Extracted records START

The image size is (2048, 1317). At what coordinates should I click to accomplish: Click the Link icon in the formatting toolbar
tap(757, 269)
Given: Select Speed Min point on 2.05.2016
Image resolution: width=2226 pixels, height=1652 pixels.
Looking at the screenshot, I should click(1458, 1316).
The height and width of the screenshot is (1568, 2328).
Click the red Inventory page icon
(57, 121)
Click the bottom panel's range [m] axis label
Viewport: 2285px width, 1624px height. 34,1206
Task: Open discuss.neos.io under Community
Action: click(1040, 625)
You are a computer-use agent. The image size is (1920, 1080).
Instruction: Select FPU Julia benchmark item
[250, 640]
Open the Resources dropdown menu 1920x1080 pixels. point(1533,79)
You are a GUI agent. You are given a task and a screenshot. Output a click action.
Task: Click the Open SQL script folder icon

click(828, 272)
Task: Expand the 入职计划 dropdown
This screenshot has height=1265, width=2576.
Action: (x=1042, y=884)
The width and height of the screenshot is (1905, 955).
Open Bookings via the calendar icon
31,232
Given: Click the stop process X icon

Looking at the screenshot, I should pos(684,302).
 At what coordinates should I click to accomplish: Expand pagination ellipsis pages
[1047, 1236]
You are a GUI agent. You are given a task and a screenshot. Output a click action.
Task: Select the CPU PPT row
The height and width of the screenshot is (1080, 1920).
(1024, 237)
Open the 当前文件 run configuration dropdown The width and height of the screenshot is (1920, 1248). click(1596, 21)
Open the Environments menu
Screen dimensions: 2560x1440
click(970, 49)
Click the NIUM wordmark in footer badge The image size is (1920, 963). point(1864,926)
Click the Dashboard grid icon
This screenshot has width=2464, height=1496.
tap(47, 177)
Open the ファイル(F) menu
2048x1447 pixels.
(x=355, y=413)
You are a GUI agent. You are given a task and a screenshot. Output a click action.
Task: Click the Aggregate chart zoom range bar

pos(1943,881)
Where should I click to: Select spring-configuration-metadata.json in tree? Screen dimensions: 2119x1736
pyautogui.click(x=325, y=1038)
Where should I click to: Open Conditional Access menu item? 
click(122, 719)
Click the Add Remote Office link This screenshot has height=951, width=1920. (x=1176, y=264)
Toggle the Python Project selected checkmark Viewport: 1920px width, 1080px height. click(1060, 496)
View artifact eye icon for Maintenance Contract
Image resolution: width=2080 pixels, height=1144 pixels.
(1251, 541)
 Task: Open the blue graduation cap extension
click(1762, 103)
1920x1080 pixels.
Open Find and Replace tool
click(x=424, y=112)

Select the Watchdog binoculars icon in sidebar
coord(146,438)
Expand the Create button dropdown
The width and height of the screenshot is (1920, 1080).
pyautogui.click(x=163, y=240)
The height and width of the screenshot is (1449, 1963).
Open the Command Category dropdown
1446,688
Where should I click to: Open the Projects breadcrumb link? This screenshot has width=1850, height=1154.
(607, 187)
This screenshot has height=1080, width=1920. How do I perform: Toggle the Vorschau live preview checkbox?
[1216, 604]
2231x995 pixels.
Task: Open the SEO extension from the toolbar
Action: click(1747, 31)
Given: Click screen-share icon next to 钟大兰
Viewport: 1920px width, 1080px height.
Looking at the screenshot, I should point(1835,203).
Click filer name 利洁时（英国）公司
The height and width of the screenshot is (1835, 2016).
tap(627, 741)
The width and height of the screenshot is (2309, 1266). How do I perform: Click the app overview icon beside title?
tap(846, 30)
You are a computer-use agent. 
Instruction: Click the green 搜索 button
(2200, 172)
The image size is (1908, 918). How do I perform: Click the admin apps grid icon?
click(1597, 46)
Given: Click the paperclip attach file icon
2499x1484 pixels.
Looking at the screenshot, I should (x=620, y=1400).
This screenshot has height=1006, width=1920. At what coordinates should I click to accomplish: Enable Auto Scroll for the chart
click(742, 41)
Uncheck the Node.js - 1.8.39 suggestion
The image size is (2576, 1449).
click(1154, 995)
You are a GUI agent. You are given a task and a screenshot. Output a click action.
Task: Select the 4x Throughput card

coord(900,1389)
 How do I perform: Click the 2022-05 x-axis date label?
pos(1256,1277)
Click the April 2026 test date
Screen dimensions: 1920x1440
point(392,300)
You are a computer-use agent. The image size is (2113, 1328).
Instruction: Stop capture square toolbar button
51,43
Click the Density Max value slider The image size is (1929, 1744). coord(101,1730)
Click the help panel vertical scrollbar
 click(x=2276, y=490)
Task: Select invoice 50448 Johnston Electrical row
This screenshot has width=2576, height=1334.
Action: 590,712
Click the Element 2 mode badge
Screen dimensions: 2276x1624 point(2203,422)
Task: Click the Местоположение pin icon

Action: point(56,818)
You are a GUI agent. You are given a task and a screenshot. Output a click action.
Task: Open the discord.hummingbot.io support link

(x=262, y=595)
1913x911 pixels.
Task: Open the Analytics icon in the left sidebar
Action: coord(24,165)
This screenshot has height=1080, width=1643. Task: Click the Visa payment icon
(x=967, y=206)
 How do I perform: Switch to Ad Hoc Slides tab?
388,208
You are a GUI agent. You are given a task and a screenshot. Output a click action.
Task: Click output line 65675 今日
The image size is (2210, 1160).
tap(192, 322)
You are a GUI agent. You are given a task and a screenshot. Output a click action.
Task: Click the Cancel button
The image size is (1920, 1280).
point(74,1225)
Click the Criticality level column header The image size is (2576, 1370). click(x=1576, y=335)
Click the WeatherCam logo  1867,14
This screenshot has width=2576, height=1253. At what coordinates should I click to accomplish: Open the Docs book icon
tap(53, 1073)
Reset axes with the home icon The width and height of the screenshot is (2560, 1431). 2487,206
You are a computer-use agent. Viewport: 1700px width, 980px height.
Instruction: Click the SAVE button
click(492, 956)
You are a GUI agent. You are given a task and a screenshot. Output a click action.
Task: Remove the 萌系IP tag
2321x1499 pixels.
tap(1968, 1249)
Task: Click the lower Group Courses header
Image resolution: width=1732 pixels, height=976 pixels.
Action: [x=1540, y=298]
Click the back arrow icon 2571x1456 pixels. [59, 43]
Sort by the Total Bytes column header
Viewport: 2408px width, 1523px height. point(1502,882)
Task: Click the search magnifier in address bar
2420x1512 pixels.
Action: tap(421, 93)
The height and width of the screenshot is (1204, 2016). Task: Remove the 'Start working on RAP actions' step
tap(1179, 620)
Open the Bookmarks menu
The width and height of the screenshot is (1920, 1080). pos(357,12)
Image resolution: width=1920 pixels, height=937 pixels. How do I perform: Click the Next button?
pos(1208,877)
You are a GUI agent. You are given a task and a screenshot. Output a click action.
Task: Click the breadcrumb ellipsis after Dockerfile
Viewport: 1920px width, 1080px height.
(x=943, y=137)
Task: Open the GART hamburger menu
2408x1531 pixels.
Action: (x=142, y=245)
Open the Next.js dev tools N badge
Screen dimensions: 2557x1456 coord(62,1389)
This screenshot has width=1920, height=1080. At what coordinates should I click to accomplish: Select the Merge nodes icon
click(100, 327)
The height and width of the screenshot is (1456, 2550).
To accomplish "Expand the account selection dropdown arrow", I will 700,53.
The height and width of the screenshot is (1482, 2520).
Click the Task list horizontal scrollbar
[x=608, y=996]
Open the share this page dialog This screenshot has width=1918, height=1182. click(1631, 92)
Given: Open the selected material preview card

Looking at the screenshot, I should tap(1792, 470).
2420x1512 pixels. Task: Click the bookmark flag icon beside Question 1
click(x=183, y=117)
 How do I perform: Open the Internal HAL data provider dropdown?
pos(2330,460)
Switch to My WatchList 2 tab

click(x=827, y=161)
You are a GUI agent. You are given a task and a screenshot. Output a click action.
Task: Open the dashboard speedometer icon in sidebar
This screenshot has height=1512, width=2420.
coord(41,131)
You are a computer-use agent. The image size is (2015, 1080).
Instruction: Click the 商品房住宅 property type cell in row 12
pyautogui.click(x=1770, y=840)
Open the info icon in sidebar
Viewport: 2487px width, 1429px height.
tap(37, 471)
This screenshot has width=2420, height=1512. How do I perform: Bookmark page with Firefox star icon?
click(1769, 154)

Extracted records END

After locating the line that contains "Task: Expand the 入职计划 dropdown", please copy exactly every line from the start of the records through it, and nothing else.

The image size is (2048, 1317). At what coordinates should I click to accomplish: Click the Link icon in the formatting toolbar
tap(757, 269)
Given: Select Speed Min point on 2.05.2016
Image resolution: width=2226 pixels, height=1652 pixels.
Looking at the screenshot, I should click(1458, 1316).
The height and width of the screenshot is (1568, 2328).
Click the red Inventory page icon
(57, 121)
Click the bottom panel's range [m] axis label
Viewport: 2285px width, 1624px height. 34,1206
Task: Open discuss.neos.io under Community
Action: click(1040, 625)
You are a computer-use agent. The image size is (1920, 1080).
Instruction: Select FPU Julia benchmark item
[250, 640]
Open the Resources dropdown menu 1920x1080 pixels. point(1533,79)
You are a GUI agent. You are given a task and a screenshot. Output a click action.
Task: Click the Open SQL script folder icon

click(828, 272)
Task: Expand the 入职计划 dropdown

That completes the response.